ACTION ITEM
Nothing in the data may be altered as it is transcribed.

++++

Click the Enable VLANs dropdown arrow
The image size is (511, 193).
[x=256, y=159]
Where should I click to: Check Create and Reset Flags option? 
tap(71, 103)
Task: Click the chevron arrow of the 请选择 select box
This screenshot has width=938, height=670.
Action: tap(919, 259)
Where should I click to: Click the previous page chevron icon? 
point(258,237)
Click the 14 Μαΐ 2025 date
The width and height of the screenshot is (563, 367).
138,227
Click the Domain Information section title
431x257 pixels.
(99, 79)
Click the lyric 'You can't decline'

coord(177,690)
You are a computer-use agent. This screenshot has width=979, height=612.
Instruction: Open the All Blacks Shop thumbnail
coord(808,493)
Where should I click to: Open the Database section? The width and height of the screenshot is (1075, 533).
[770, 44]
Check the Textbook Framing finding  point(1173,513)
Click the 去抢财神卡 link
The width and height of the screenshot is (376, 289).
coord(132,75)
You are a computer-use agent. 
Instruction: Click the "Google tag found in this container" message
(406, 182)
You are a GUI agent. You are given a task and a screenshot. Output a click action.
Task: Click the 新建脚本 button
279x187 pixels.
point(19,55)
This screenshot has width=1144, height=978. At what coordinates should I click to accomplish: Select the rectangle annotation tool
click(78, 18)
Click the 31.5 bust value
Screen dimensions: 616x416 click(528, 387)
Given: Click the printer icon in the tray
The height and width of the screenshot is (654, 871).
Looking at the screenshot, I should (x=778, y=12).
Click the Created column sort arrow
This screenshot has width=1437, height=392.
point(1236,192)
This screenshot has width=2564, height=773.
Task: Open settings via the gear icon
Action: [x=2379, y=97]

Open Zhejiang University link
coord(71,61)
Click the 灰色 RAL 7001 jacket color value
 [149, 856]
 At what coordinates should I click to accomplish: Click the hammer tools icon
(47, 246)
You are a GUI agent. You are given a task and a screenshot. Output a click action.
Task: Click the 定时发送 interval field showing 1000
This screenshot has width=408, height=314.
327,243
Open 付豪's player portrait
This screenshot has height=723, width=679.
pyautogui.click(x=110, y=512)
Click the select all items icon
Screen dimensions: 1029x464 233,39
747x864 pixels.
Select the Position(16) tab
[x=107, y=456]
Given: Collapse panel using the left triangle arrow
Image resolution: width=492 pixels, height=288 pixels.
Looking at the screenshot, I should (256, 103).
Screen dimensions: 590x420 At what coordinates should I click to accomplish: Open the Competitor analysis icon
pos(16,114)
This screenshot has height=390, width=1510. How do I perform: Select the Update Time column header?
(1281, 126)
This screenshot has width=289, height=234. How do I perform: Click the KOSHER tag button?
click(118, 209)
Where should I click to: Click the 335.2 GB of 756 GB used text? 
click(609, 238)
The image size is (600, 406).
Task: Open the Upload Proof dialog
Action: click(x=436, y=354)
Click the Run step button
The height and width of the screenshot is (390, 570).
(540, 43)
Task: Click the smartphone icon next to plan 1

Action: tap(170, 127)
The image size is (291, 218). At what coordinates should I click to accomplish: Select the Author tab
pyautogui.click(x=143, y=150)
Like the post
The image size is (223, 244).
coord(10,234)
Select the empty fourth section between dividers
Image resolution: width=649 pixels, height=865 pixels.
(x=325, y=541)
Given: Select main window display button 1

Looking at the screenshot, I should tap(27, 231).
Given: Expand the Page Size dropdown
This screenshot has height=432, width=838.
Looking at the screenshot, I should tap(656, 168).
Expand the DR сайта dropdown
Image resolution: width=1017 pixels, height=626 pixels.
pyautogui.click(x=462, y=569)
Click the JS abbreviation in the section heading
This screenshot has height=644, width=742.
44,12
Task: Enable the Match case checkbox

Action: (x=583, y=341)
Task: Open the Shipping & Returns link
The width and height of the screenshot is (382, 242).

++++

OUTPUT BELOW
Click the Enable VLANs dropdown arrow
The image size is (511, 193).
[x=256, y=159]
Where should I click to: Check Create and Reset Flags option? 
tap(71, 103)
Task: Click the chevron arrow of the 请选择 select box
This screenshot has width=938, height=670.
Action: tap(919, 259)
Where should I click to: Click the previous page chevron icon? 
point(258,237)
Click the 14 Μαΐ 2025 date
The width and height of the screenshot is (563, 367).
138,227
Click the Domain Information section title
431x257 pixels.
(99, 79)
Click the lyric 'You can't decline'

coord(177,690)
You are a computer-use agent. This screenshot has width=979, height=612.
Instruction: Open the All Blacks Shop thumbnail
coord(808,493)
Where should I click to: Open the Database section? The width and height of the screenshot is (1075, 533).
[770, 44]
Check the Textbook Framing finding  point(1173,513)
Click the 去抢财神卡 link
The width and height of the screenshot is (376, 289).
coord(132,75)
You are a computer-use agent. 
Instruction: Click the "Google tag found in this container" message
(406, 182)
You are a GUI agent. You are given a task and a screenshot. Output a click action.
Task: Click the 新建脚本 button
279x187 pixels.
point(19,55)
This screenshot has width=1144, height=978. At what coordinates should I click to accomplish: Select the rectangle annotation tool
click(78, 18)
Click the 31.5 bust value
Screen dimensions: 616x416 click(528, 387)
Given: Click the printer icon in the tray
The height and width of the screenshot is (654, 871).
Looking at the screenshot, I should (x=778, y=12).
Click the Created column sort arrow
This screenshot has width=1437, height=392.
point(1236,192)
This screenshot has width=2564, height=773.
Task: Open settings via the gear icon
Action: [x=2379, y=97]

Open Zhejiang University link
coord(71,61)
Click the 灰色 RAL 7001 jacket color value
 [149, 856]
 At what coordinates should I click to accomplish: Click the hammer tools icon
(47, 246)
You are a GUI agent. You are given a task and a screenshot. Output a click action.
Task: Click the 定时发送 interval field showing 1000
This screenshot has width=408, height=314.
327,243
Open 付豪's player portrait
This screenshot has height=723, width=679.
pyautogui.click(x=110, y=512)
Click the select all items icon
Screen dimensions: 1029x464 233,39
747x864 pixels.
Select the Position(16) tab
[x=107, y=456]
Given: Collapse panel using the left triangle arrow
Image resolution: width=492 pixels, height=288 pixels.
Looking at the screenshot, I should (256, 103).
Screen dimensions: 590x420 At what coordinates should I click to accomplish: Open the Competitor analysis icon
pos(16,114)
This screenshot has height=390, width=1510. How do I perform: Select the Update Time column header?
(1281, 126)
This screenshot has width=289, height=234. How do I perform: Click the KOSHER tag button?
click(118, 209)
Where should I click to: Click the 335.2 GB of 756 GB used text? 
click(609, 238)
The image size is (600, 406).
Task: Open the Upload Proof dialog
Action: click(x=436, y=354)
Click the Run step button
The height and width of the screenshot is (390, 570).
(540, 43)
Task: Click the smartphone icon next to plan 1

Action: tap(170, 127)
The image size is (291, 218). At what coordinates should I click to accomplish: Select the Author tab
pyautogui.click(x=143, y=150)
Like the post
The image size is (223, 244).
coord(10,234)
Select the empty fourth section between dividers
Image resolution: width=649 pixels, height=865 pixels.
(x=325, y=541)
Given: Select main window display button 1

Looking at the screenshot, I should tap(27, 231).
Given: Expand the Page Size dropdown
This screenshot has height=432, width=838.
Looking at the screenshot, I should tap(656, 168).
Expand the DR сайта dropdown
Image resolution: width=1017 pixels, height=626 pixels.
pyautogui.click(x=462, y=569)
Click the JS abbreviation in the section heading
This screenshot has height=644, width=742.
44,12
Task: Enable the Match case checkbox

Action: (x=583, y=341)
Task: Open the Shipping & Returns link
The width and height of the screenshot is (382, 242).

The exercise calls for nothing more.